In general, I love the ideas behind NoSQL. I can still feel the excitement when reading the BigTable and MapReduce papers. HBase, Hadoop, Radis, etc. are awesome products. I use some of them in my work. But some other NoSQL products? Being engineers, we must understand the implementation and be full aware of its limitations, instead of believing their marketing materials. Well, if all you want is to test a toy product, to build a prototype, or your product is of low concurrency and low data size and you have no concern on operation, it certainly looks that they make your development easier. But in these scenarios, any good relational databases won't add significant burden either.

[+] taligent|13 years ago|reply
> Being engineers, we must understand the implementation and be full aware of its limitations, instead of believing their marketing materials.

And as engineers we must understand that most other engineers do take their role seriously and evaluate products on their merits.

Implying that they are falling for "marketing" just because you don't agree with their choice and then lecturing them for their choice doesn't make you come across well.

[+] jaimebuelta|13 years ago|reply
Mmm, not sure about some of the complains...

- You can make case insensitive searches on the DB using regexes (http://www.mongodb.org/display/DOCS/Advanced+Queries#Advance...). A simple case-insensitive regex is not very bad performance-wise, but in general, case-insensitive searches should be avoided for search purposes (you can normalize to set everything to lower case or other equivalent trick)

- The proper way of doing an audit (and search later) is to make an independent collection with a reference to the other(s) document in a different collection. Then you can index by user, date, or any other field and leave the main collection alone. The described embedded access collection doesn't look very scalable.

- Making map-reduce queries is tricky (at least for me). I think the guys on 10gen realizes that and the new aggregation framework is a way of dealing with this. Anyway, the main advantage of SQL is this kind of things, the rich query capabilities.

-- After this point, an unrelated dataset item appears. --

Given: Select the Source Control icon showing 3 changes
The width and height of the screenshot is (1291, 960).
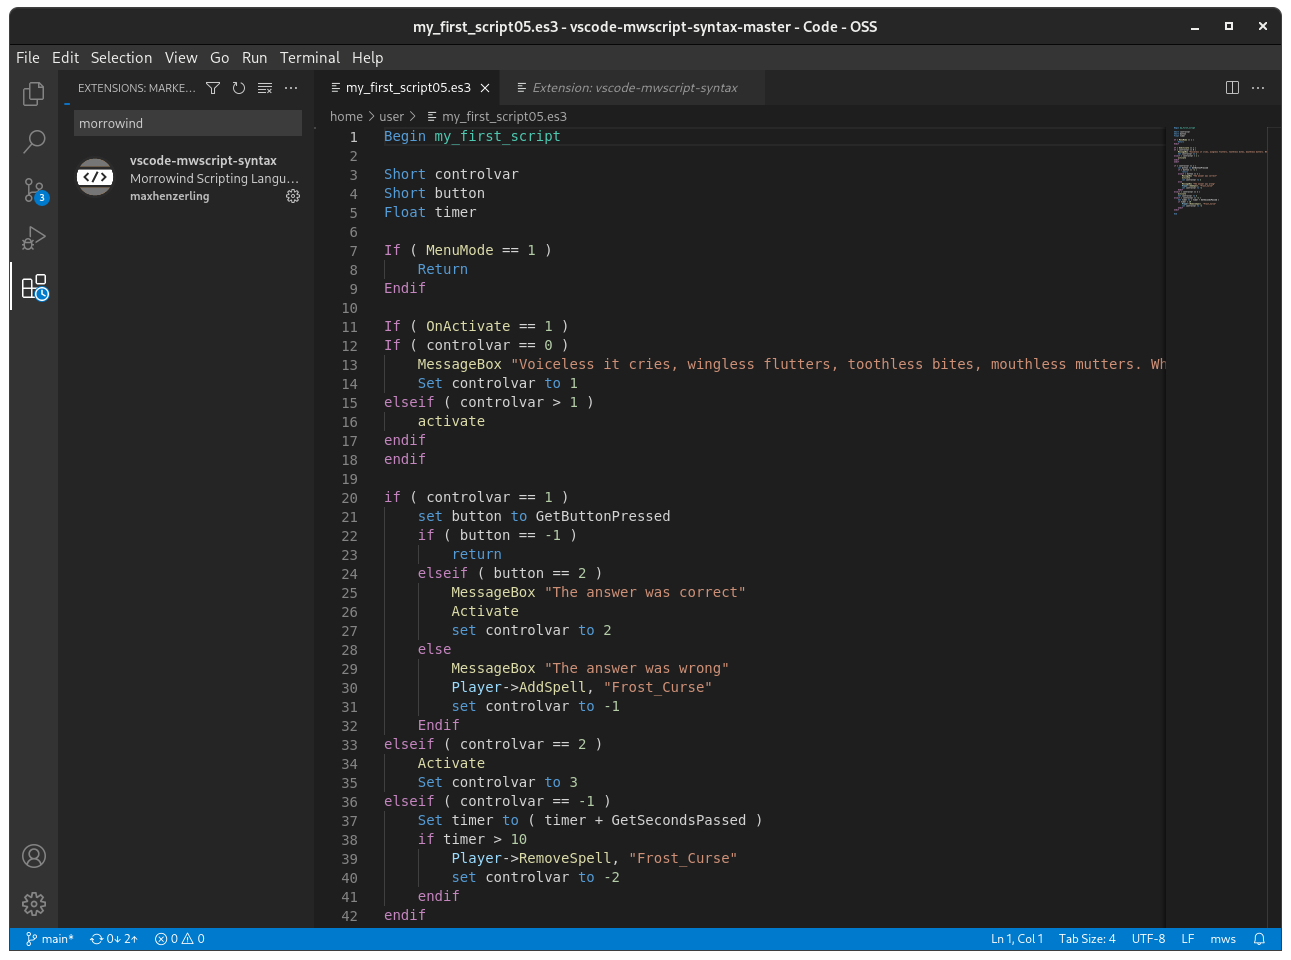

Even if MongoDB allows some compared with other NoSQL DBs, if there is a lot of work in defining new queries, probably a SQL DB is the best fit, as that is where SQL excel.

I don't truly believe in this "you should research everything before starting" (I mean, I believe in research, but too many times the "you should do your homework" argument is overused. Sometimes you make a decision based in some data that changes later, or is incomplete), as there are a lot of situations where you find problems as you go, not in the first steps. But, according to the description, looks like PostgreSQL is a better match and the transition hasn't been too painful, so we can classify this into "bump in the road"/"success history". Also, probably right now the DB schema is way more known that in the beginning, which simplifies the use of a relational DB.

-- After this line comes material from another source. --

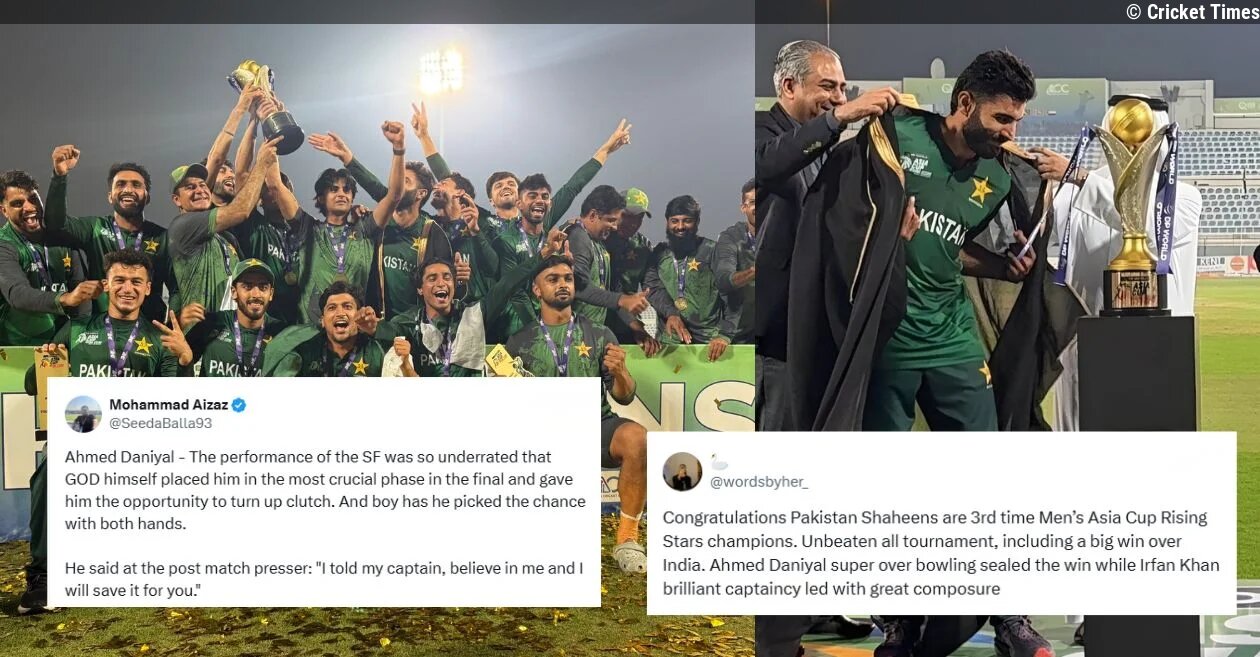Click the swan emoji display name
Screen dimensions: 1260x657
pos(719,462)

[+] datasage|13 years ago|reply
- The proper way of doing an audit (and search later) is to make an independent collection with a reference to the other(s) document in a different collection. Then you can index by user, date, or any other field and leave the main collection alone. The described embedded access collection doesn't look very scalable.

I think this point is very important even in the RDBMS side. There are cases, even with relational datastores that would preform better if the dataset was built to the query.

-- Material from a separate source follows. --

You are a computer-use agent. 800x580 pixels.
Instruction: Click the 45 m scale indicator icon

The difficulty comes into play when you are trying to keep the denormalized data up to date based on changes within the base dataset.

[+] daveman|13 years ago|reply
As an analytics professional who was pressured into a MongoDB environment, I feel the OP's pain. If you want to do gymnastics with your data, (aggregations of aggregations, joining result sets back onto data), SQL expressions are a 1000 times easier than Mongo constructs (e.g. map reduces). We usually ended up scraping out data from Mongo and dumping records into a SQL database before doing our transformations.

All that said, our developers loved the ease of simple retrieval and insertion, and of course the scalability. So I guess you ultimately need to base your decisions on your priorities.

I don't fault the OP though, since it's hard to know just how limiting NoSQL will be until you try to do all the things you used to assume were database tablestakes (no pun intended).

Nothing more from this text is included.